America can certainly learn how to build a stronger sense of community through sports from Ireland. In Ireland, the community is very centered around family, county sporting events and finding "the craic" (a good time or a good conversation) at the pubs. Having such a tight knit community gives a sense of stability and support that is not common in the states. However, I believe there should be a balance. In Ireland, children play for the Gaelic sports teams that are in the city their parish is in. There is no such thing as moving to a better team. Your county and cities are established and permanent with the people coming from those communities. Most importantly, athletes in Ireland are never paid, no matter what level they perform at. This promotes a sense of the love of the game, and a passion for the sport, rather than a love of winning.
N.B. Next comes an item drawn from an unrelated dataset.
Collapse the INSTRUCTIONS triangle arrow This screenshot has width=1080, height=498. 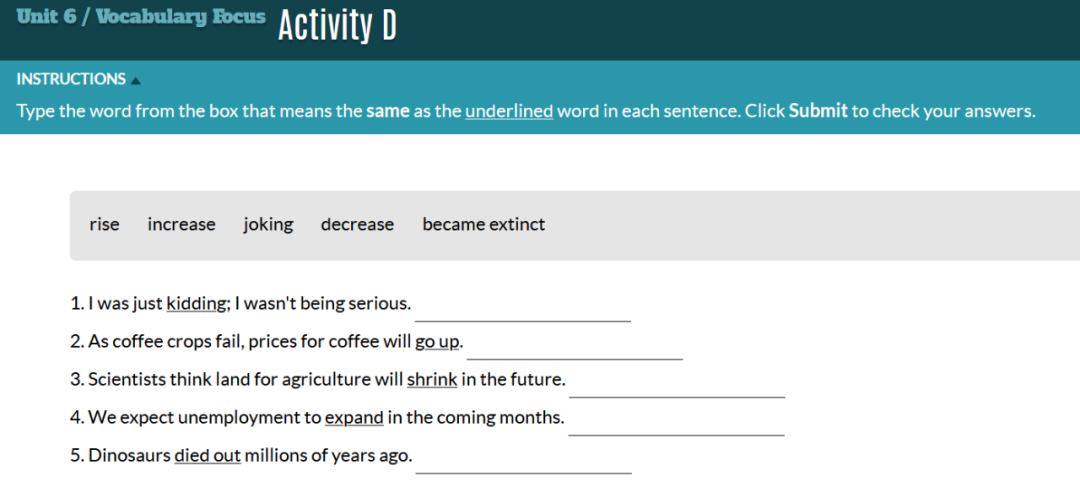pyautogui.click(x=136, y=81)
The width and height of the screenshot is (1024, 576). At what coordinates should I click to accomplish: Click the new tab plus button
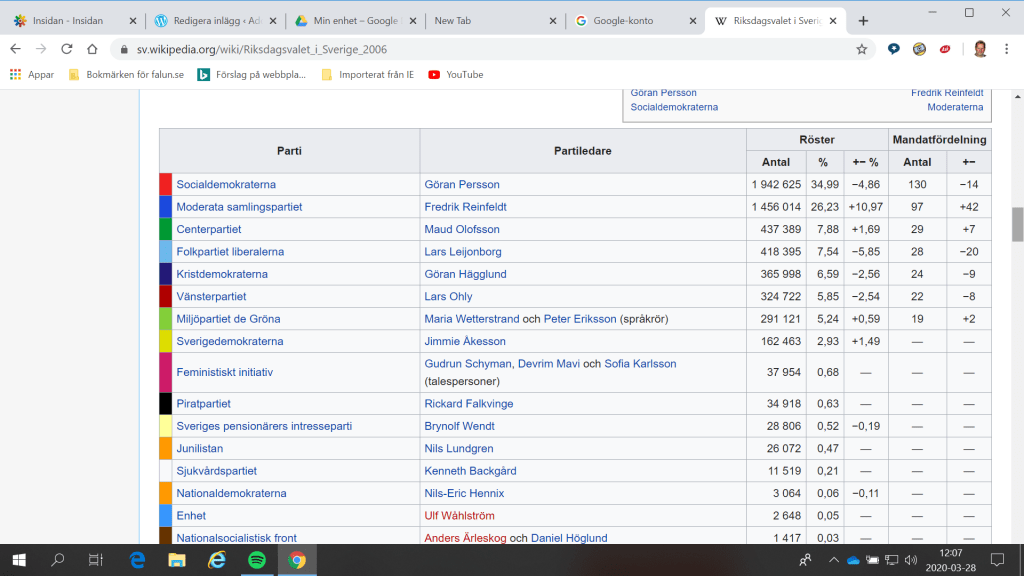(863, 21)
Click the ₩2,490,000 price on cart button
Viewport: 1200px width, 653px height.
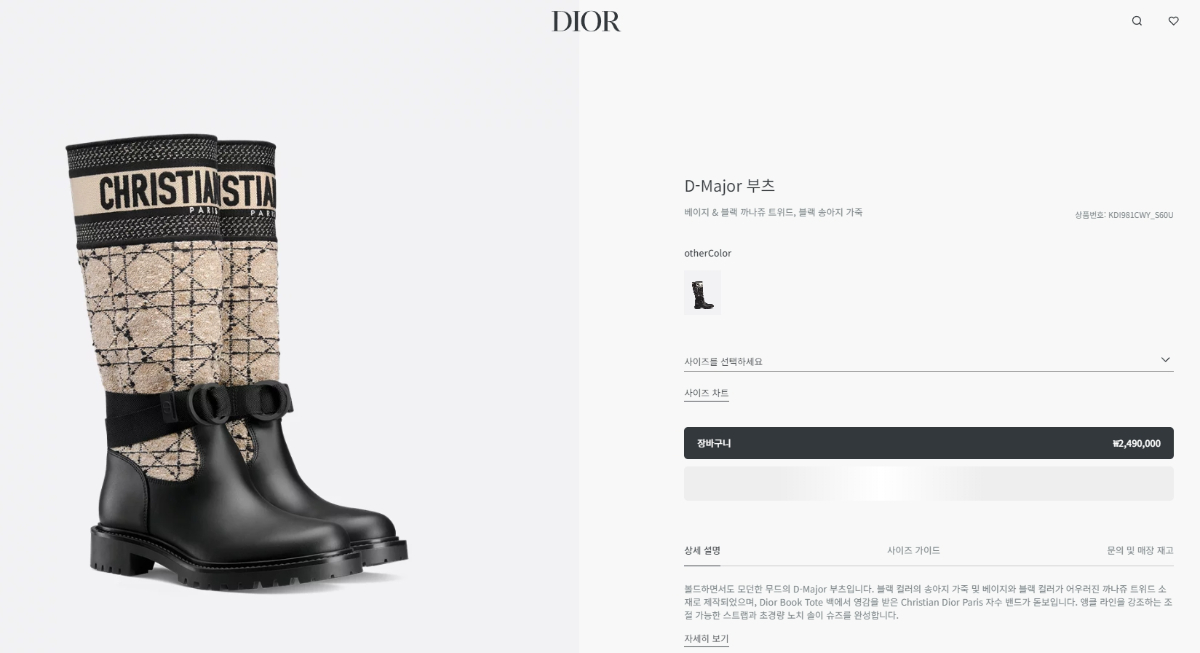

On the flip side, I believe that Ireland can learn something from America about the power of individuality. Athletes in America are paid at the professional level, whereas athletes in Ireland are not. I think that establishing a status as an athlete, based on any measure including monetary worth, is a way to incentivize and motivate athletes to push them further than they could ever imagine. With the salary comes the responsibility and pressure to perform exceptionally well for your team, your city, your state, your league and your country. Pressure then is also put onto the medical industry to develop the latest physical therapy treatments and the nutrition industry to help prepare the body to perform its best, which in turn amplifies the level of competition. I can't see this happening in Ireland, when people still have to work outside of their sport, rather than the sport being their occupation. It's possible for athletes to have a passion for the game even though they are on salary, but while it might be difficult for some athletes to maintain that love for the game, it certainly does not mean it kills the passion for it.